Der Bau sei durchfinanziert, freut sich Ruoff, aber es bedürfe noch weiterer Zuwendung. Denn das Haus muss auch eingerichtet werden. Die Einrichtung und Mobiliar sind baulich auf die Jungen und Mädchen abgestimmt: „Sie sind nahezu unkaputtbar“, so Ruoff.

Zuweisung über die Jugendämter

Die epfk engagiert sich seit über 15 Jahren für traumatisierte Kinder, denen man in einer geschützten Umgebung, den so genannten Mattisburgen, ein neues Zuhause bieten wolle. Die Zuweisung erfolgt über die Jugendämter.

Nun soll nach Hamburg und Halle also eine dritte Mattisburg am Chiemsee entstehen: „Die wollen wir in Eigenregie betreiben.“ Noch immer sei es für sie „unfassbar, wie toll wir hier aufgenommen wurden.“ Für Ruoff gibt es „keine heilsamere Umgebung für schwer verletzte Kinderseelen als das Umfeld der Felder, Berge und Wälder des Chiemsees.“

Gemeinderat Gstadt stimmt 20 Containern für die Mitarbeiter der Baufirma zu:

In seiner jüngsten Sitzung votierte der Gemeinderat Gstadt mit nur einer Gegenstimme für die temporäre Aufstellung einer 15 mal 15 Meter großen Containeranlage für den Umbau des Benediktushofs. Während der 18-monatigen Bauphase sollen 20 Container aufgestellt werden, die während dieser Zeit den Mitarbeitern der externen Baufirma als Unterkunft, Aufenthaltsraum, Küche und Büro dienen. Laut Bürgermeister Bernhard Hainz (FWG) ist die Genehmigung nur für diese Zeit vorgesehen, also nicht von Dauer.
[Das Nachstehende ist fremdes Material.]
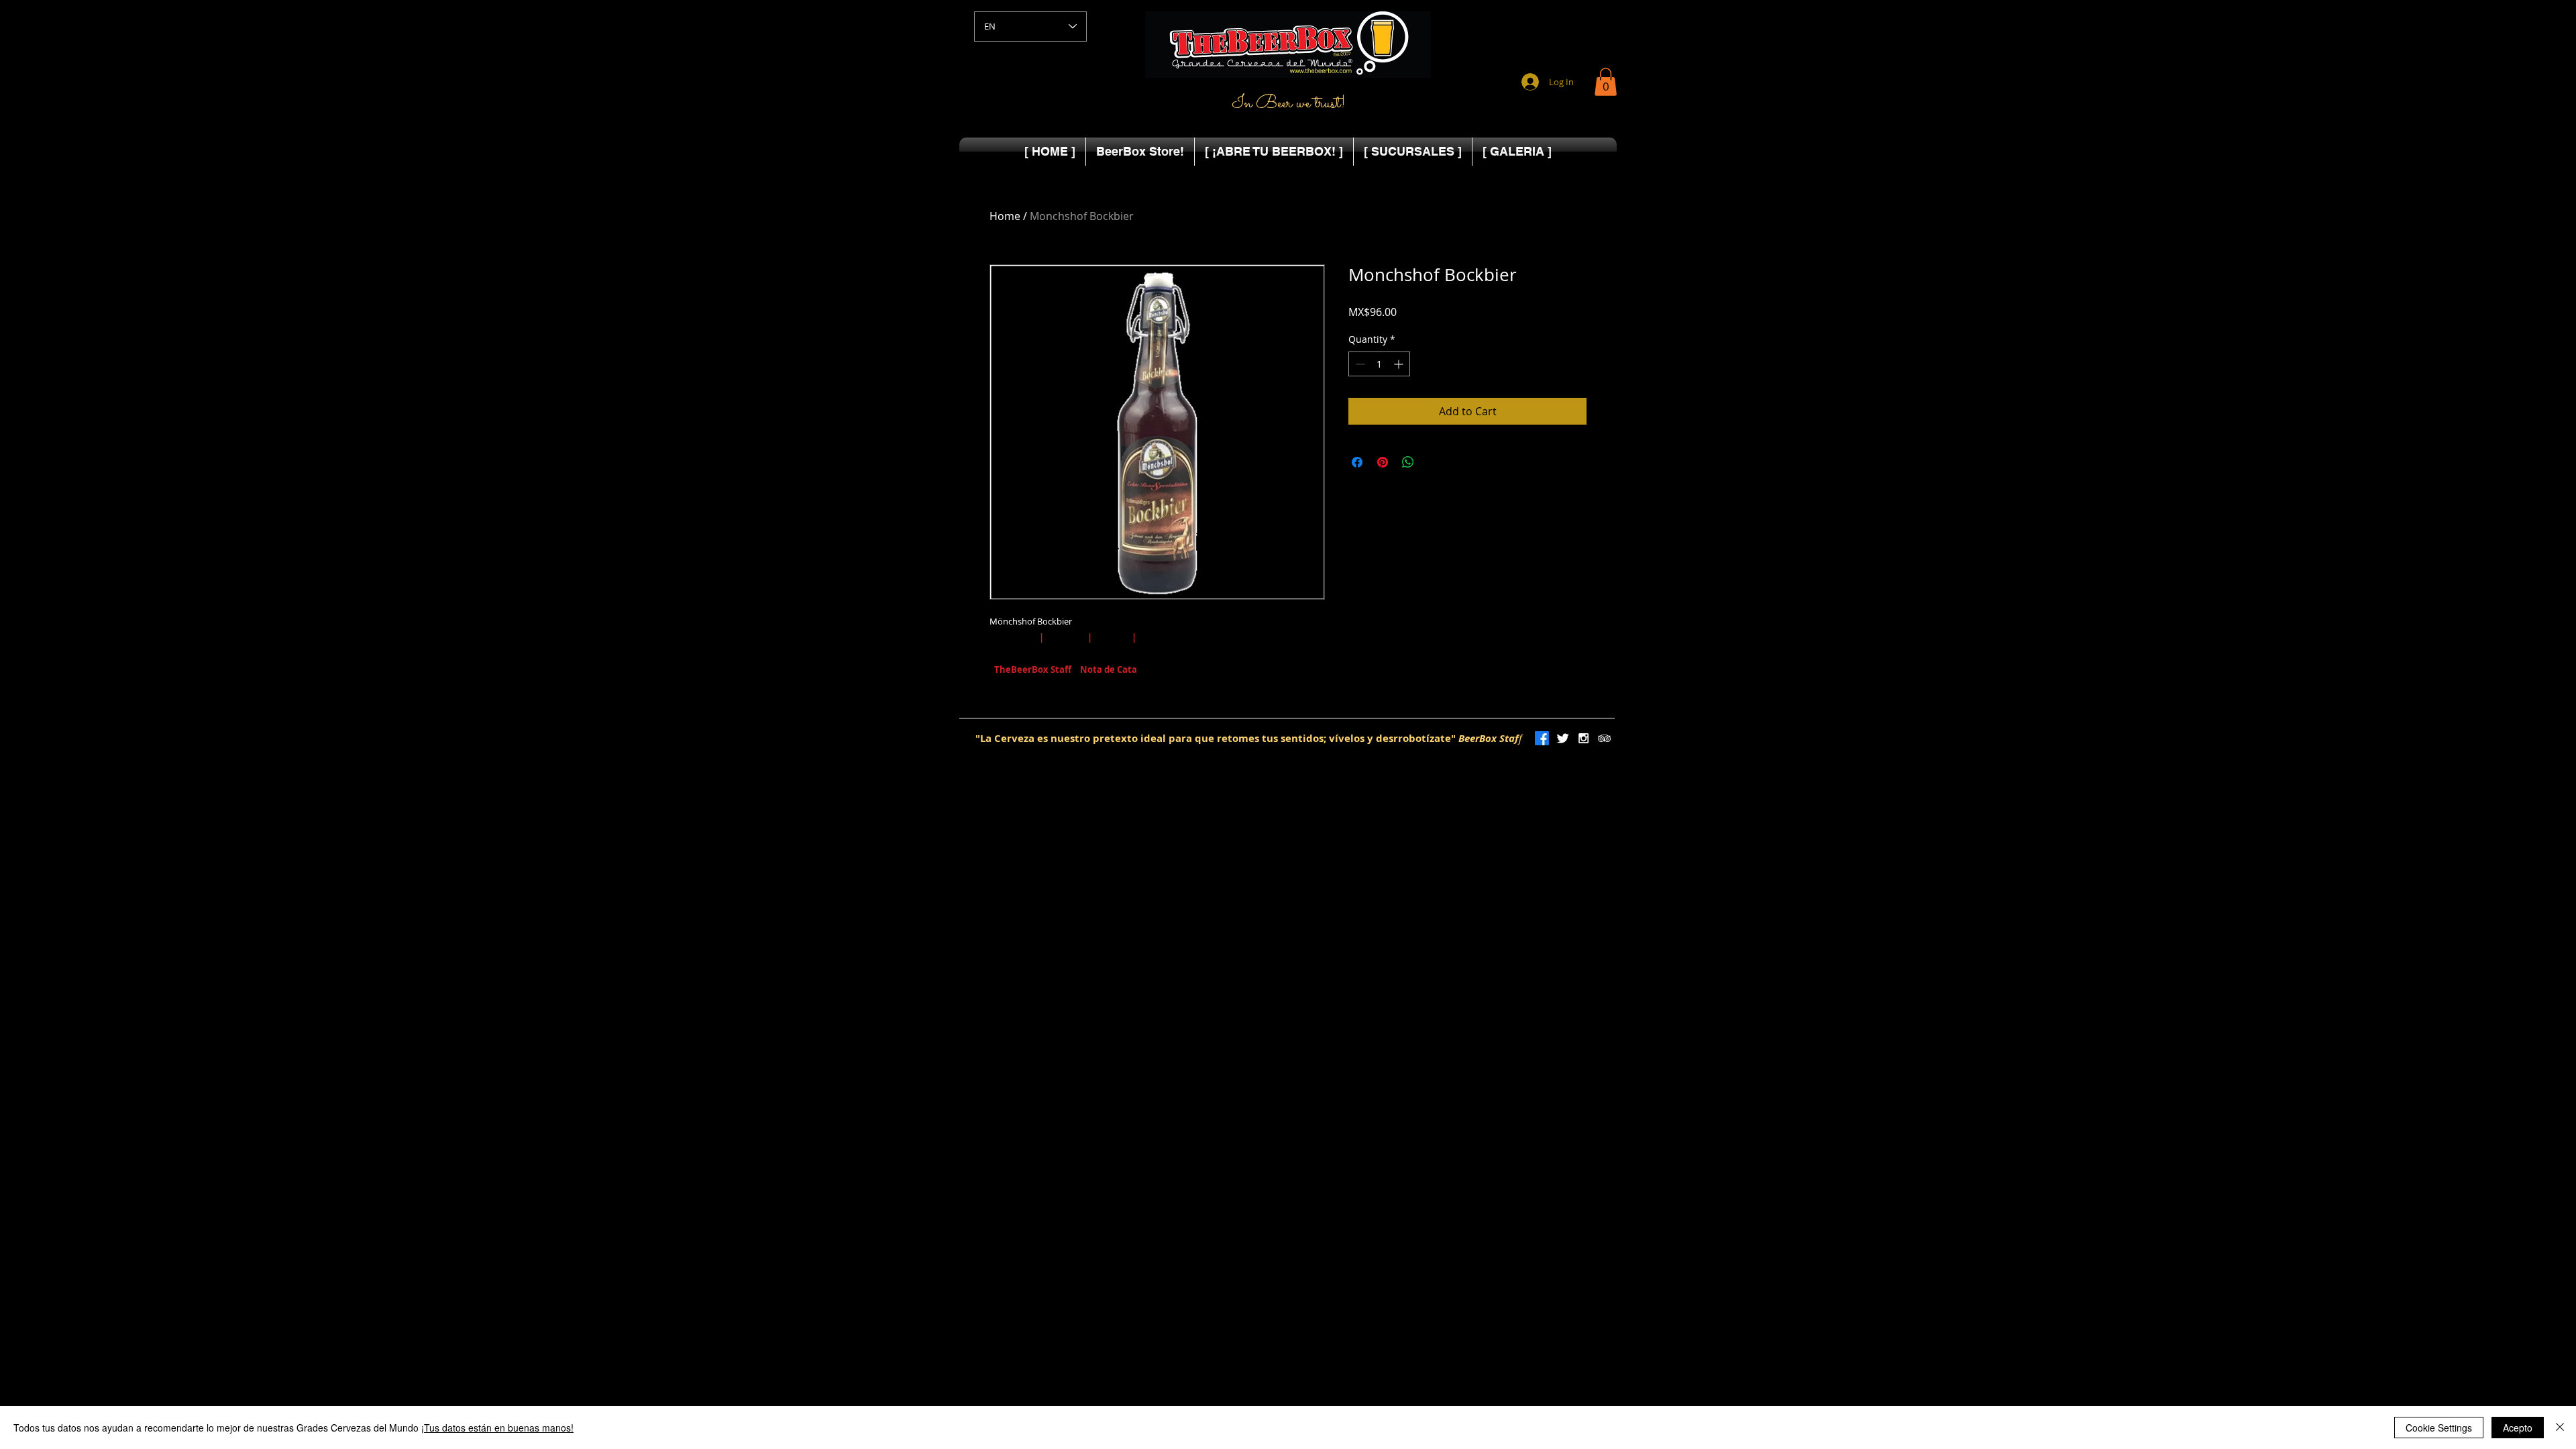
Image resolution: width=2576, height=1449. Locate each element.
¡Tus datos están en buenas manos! (497, 1427)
Auf Nachfrage von Hans Obinger (FWG) sagte der Rathauschef, dass das Vorhaben auch mit dem Landratsamt abgesprochen sei.

Kreisel ist gegen die Container: „Ein Hotel geht doch auch!“

Michael Rappl (FWG) wollte wissen, wie es mit dem Strom aussehe und ob für die Container ein Fundament erforderlich sei. Was das angehe, sei eine Fachfirma damit beauftragt, antwortete Hainz. Die Fläche werde mit Planie-Verdichtung hergestellt. Und was den Strom angehe, so Hainz, sei das „deren Sache.“ Geschäftsleiter Thomas Wagner fügte hinzu, dass laufende Gebühren abgerechnet werden.

Georg Kreisel (Bürgerliste) sagte: „Ich halte nichts von dem Antrag. Ein Hotel geht doch auch.“ Bürgermeister Hainz widersprach. Das ganze Bauvorhaben sei ein externes Angebot, bei späteren Arbeiten sollen auch lokale Anbieter berücksichtigt werden. Georg Anderl (Bürgerliste) erkundigte sich nach den Stellplätzen. Der Nachweis müsse auf dem eigenen Grund erbracht werden, sagte Rathauschef Hainz. Dominikus Schreiber (FWG) forderte, die Durchgangs-Straße zu den hinter dem Grundstück liegenden landwirtschaftlichen Flächen freizuhalten. Die geplante Containeranlage liegt im Außenbereich und ist nur zulässig, wenn öffentliche Belange nicht beeinträchtigt werden und die Erschließung gesichert ist. Der Bauwerber muss Kanal und Trinkwasser herstellen. Gegen den Beschluss stimmte nur Georg Kreisel.